Jesus arrived by boat in the region of the Gerasenes, opposite Galilee. It was country. The goyim, the uncircumcized. Outsiders to Israel. He came to seek and to save the lost, even the lost outside the house Israel. Waiting on the shore to meet Him was homeless and naked man possessed by a “legion” of demons, living among the dead in the catacombs. The local authorities had seized him and bound him in shackles and chains, but he always managed to escape and flee back to the wilderness.
The demons feared Jesus. They knew who He was – the Son of the Most High God. They had a bead on Him. They knew why He had come – to cast them into the abyss, Gehenna, the eternal of fire, the place of eternal imprisonment for disobedient spirits. Spirit cannot be saved because they cannot die and rise. All they can do is bargain, lie, and try to cut a deal. They ask to be cast into a herd of pigs instead of the abyss. Jesus obliges. He allows them to take possession of a herd of pigs, which promptly throw themselves off a cliff into the sea. It was a picture of the ultimate judgment, a little visual of what was yet to come for these spirits when they would be cast into the Lake of Fire. The Garasene pig farmers just lost a herd of pigs. Pork belly futures skyrocketed, the price of bacon shot through the roof. And the homeless man who live naked among the dead was once again in his right mind, clothed among the living.

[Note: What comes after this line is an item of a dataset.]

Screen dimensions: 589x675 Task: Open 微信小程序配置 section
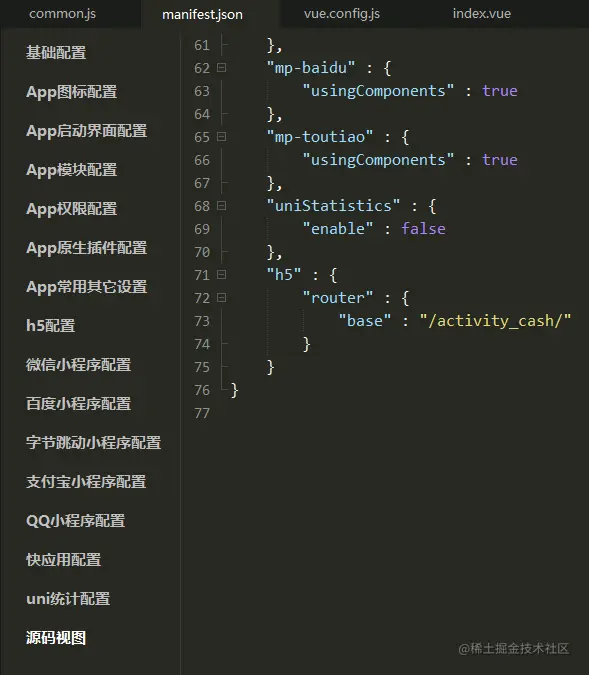(x=78, y=365)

It’s a weird and disturbing story, the stuff of horror movies and Steven King novels. Little wonder the locals asked Jesus to leave. That’s more than enough melodrama for a lifetime. “Please go back to Galilee, Jesus. We don’t need that kind of thing here. It’s bad for our economy and for tourism. Leave us alone. Please.”
One can only imagine this man’s tortured life of madness and isolation. The Scriptures never explain how people come to be possessed by unclean spirits. They just are. It doesn’t seem to be their fault or anyone’s fault. It’s more like catching a spiritual virus. We don’t know how long this man was afflicted. It just says “a long time.” And it’s not as though he came to Jesus to be healed. The demons drove the man to Jesus for a confrontation. In a sense, the man is incidental to the story – a pawn; a victim. One minute he’s naked and isolated, a raving homeless madman in the catacombs. The next, he’s clothed and sitting at the feet of Jesus, wanting to join the band of disciples.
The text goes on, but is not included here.